Iteration 37. Optimize code generation
10-10-2024
Goal
We have verified that we can can solve ARC tasks by generating python code. Let's try to understand the dynamics of this new training and optimize the hyperparameters.
Motivation
Solving tasks with code works, but can I optimize and improve the accuracy of the model?
Development
Results
How does the training steps affect the accuracy?
We don't see a clear relation between the training steps and model accuracy for this version of omni-arc.
Is it helpful to learn to do other tasks?
The mean pass_n of the experiments that only learn one task is 3.1%, while the experiments that learn multiple tasks is 4.1%. So clearly in this experiment learning multiple tasks is beneficial.

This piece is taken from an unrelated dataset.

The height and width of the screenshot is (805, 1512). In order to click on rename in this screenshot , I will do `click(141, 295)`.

Is it helpful to use a temperature different than 0?
There is great uncertainty in the results, so the best way to study the tendency is to compute the mean value for all the experiments.

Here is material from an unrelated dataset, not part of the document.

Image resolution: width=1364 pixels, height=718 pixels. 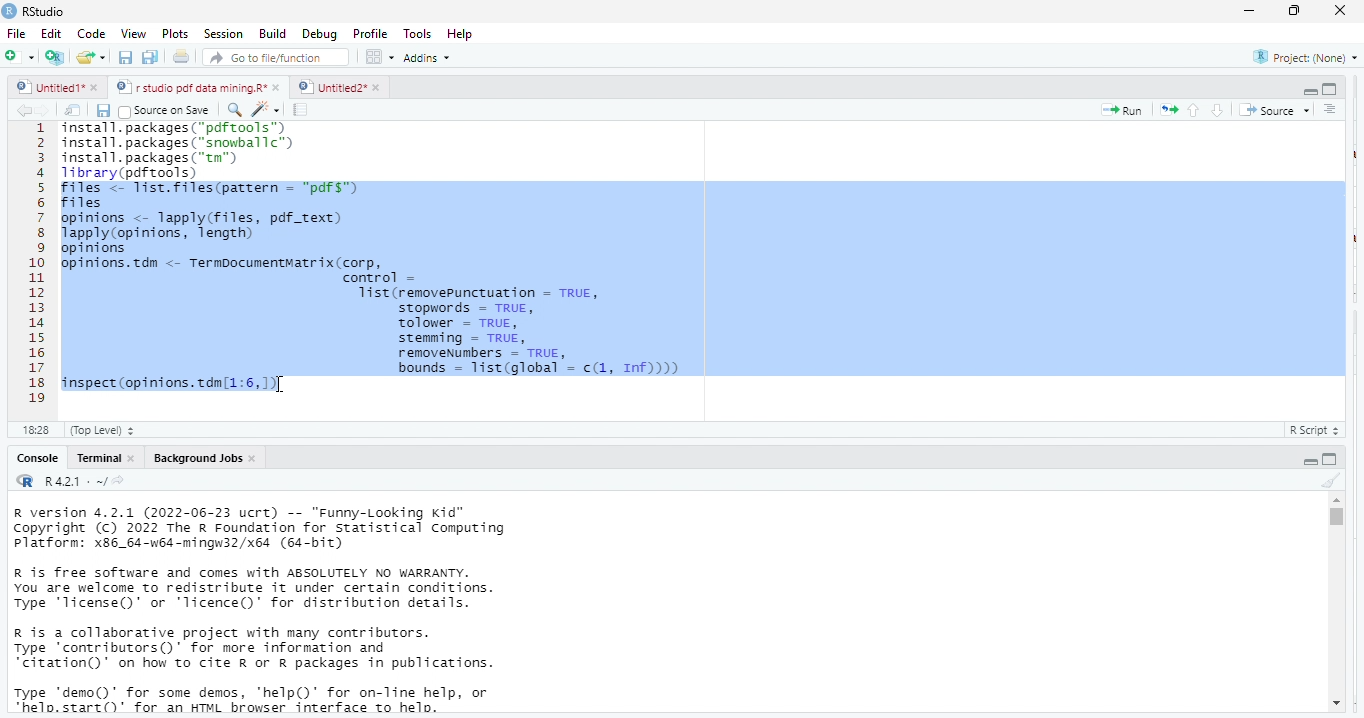 What do you see at coordinates (18, 33) in the screenshot?
I see `file` at bounding box center [18, 33]. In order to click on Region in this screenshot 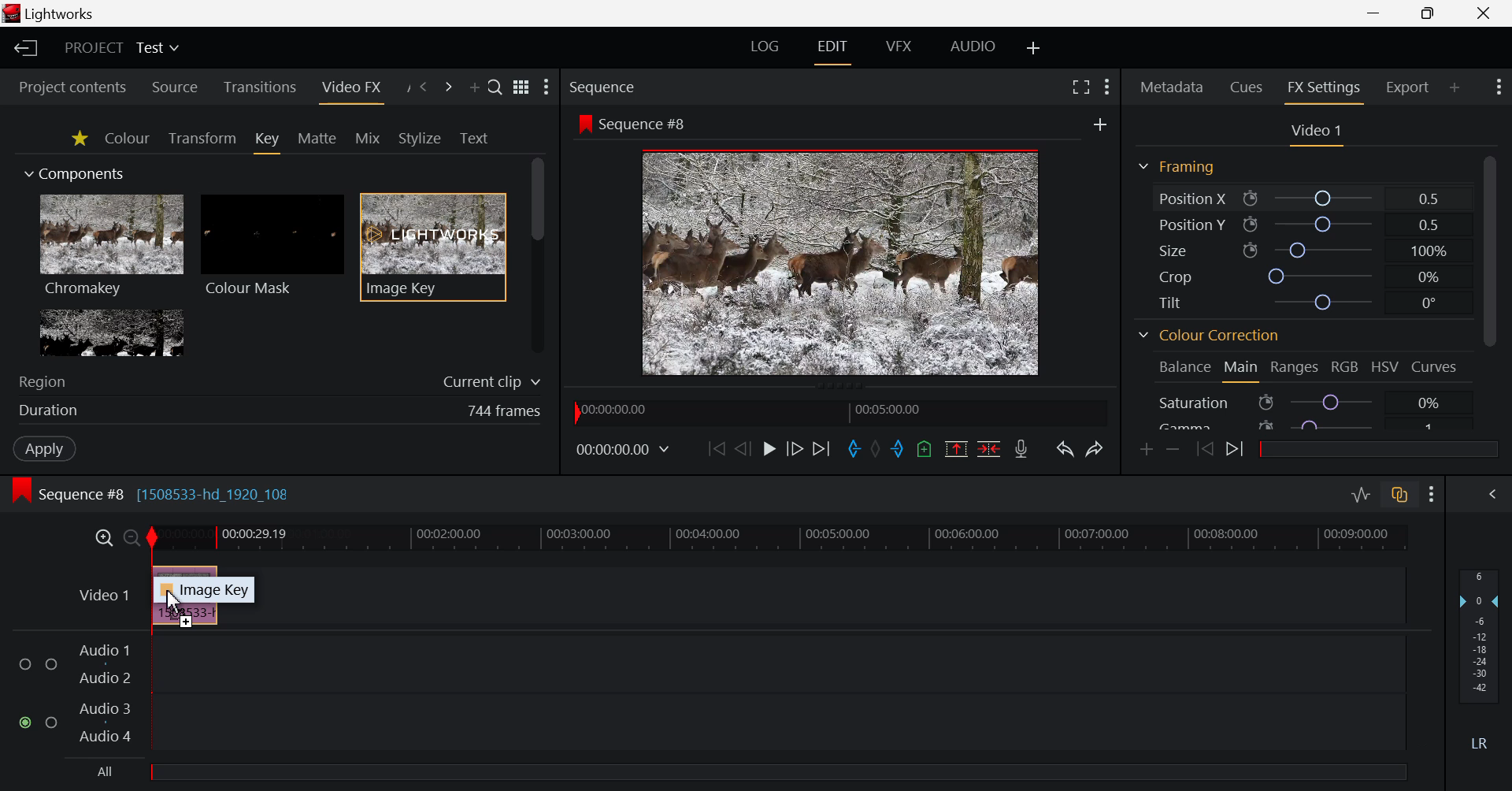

The improvement is not huge, but we get better results on average when using a temperature of 0.7
Is there any difference between prompts?
prompt_version | experiment 1 pass_n | experiment 2 pass_n |
---|---|---|
0 | 0.035 | 0.0475 |
1 | 0.0425 | 0.0425 |
2 | 0.0325 | 0.0425 |
There isn't a clear winner.
What if I train on omni-arc just to create the output grid?
experiment | pass_n | vote_2 | vote_1 |
---|---|---|---|
code-from-examples | 5.00% | 5.00% | 5.00% |
output-from-examples | 9.25% | 7.50% | 6.13% |
In the best case we solve 5% of the evaluation tasks with the code approach. If we train on the same
data but we predict the grids directly we can get almost double pass_n
, but vote_1
is much closer.
So maybe current performance is good for the amount and quality of data we have.
Conclusion
We have not been able to improve over the previous iteration: we only solve 5% of the evaluation tasks.

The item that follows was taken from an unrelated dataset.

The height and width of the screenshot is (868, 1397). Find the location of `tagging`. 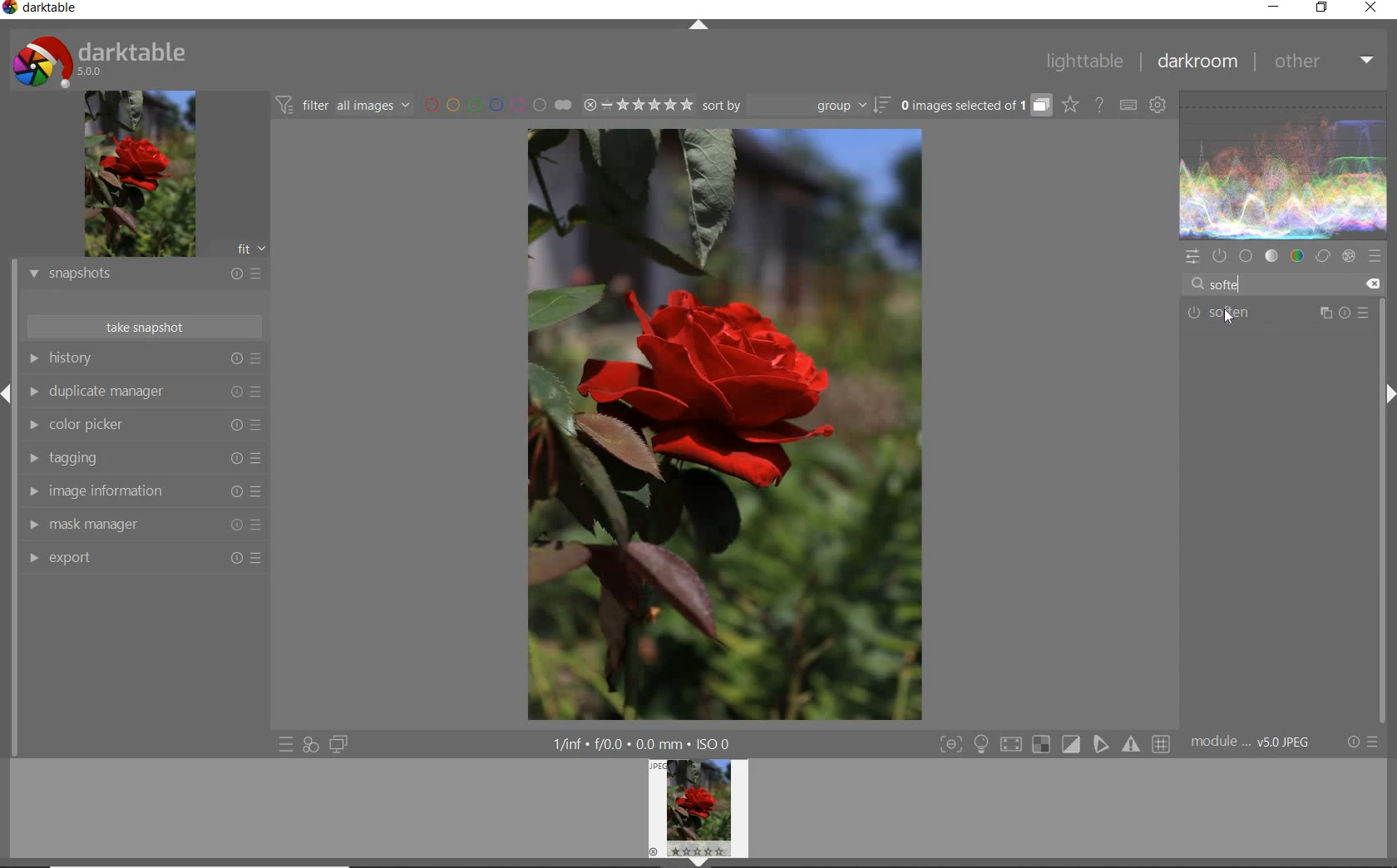

tagging is located at coordinates (143, 458).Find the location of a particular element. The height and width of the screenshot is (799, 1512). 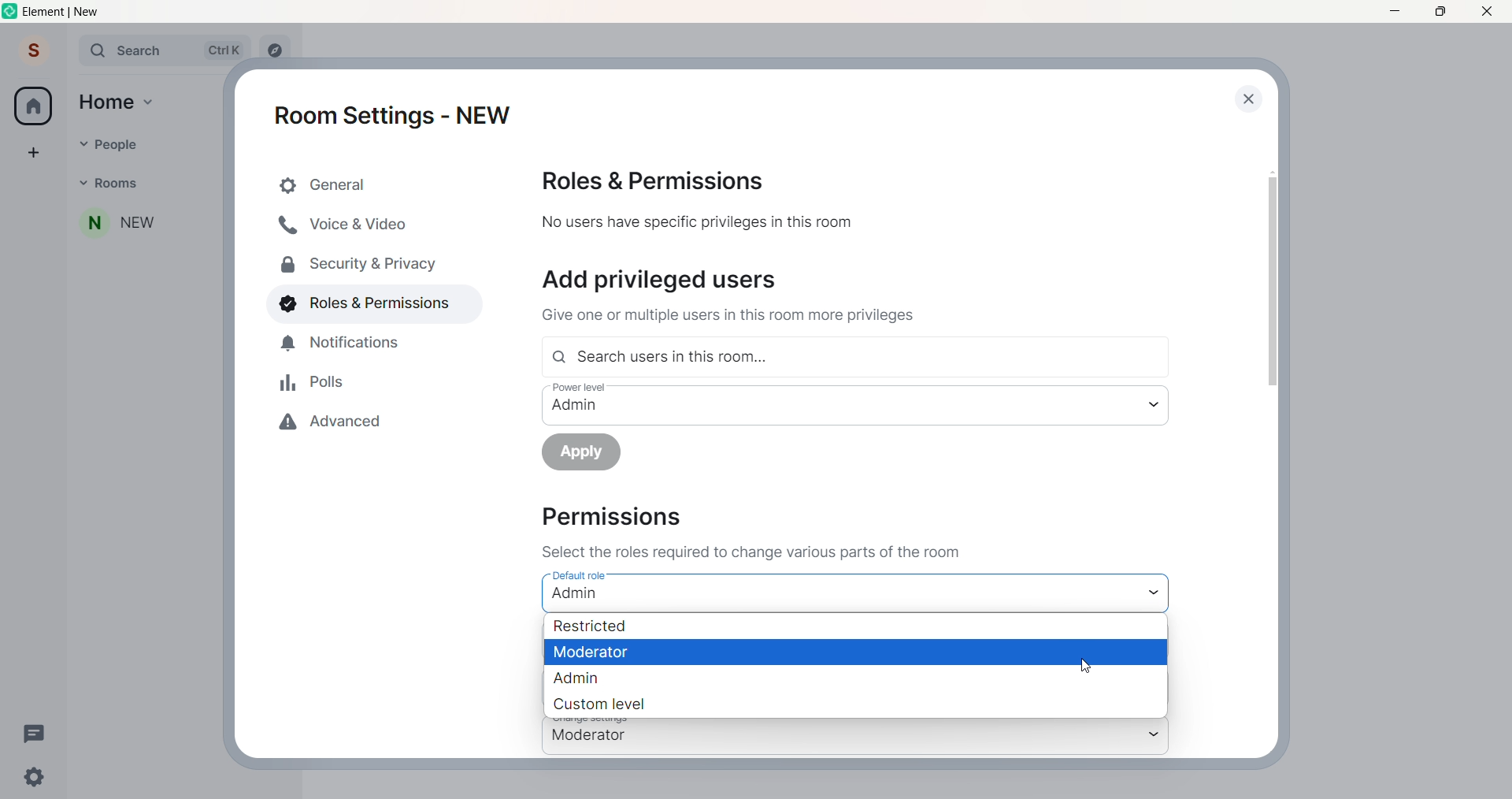

text is located at coordinates (697, 223).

However we have gained the following learnings:
- It is beneficial to train to learn multiple tasks, not just
code-from-examples
- Using a temperature of 0.7 is beneficial
- There isn't a clear relation between training steps and model accuracy
- The choose of prompts does not seem to be very relevant
Next steps
- Try with bigger models. If test-time fine-tuning is not necessary we might benefit from using bigger or coding models. F.e.
- https://huggingface.co/Qwen/Qwen2.5-Coder-1.5B-Instruct
- https://huggingface.co/Qwen/Qwen2.5-Coder-7B-Instruct
- Improve the omni-arc dataset:
- Add more tasks to increase coverage
- Add more training inputs to have more variability (can I reuse re-arc for this?)
- Add task variations
- Add task to learn to use the primitives
- Does test-time fine-tuning help to generate better code?
TODO
- How does the training steps affect the accuracy? -> Run trainings with different training lenght, just using code data
- What is the best prompt? Is there any difference?
- Is it helpful to learn to do other tasks?
- What if I train on omniarc just on the default task?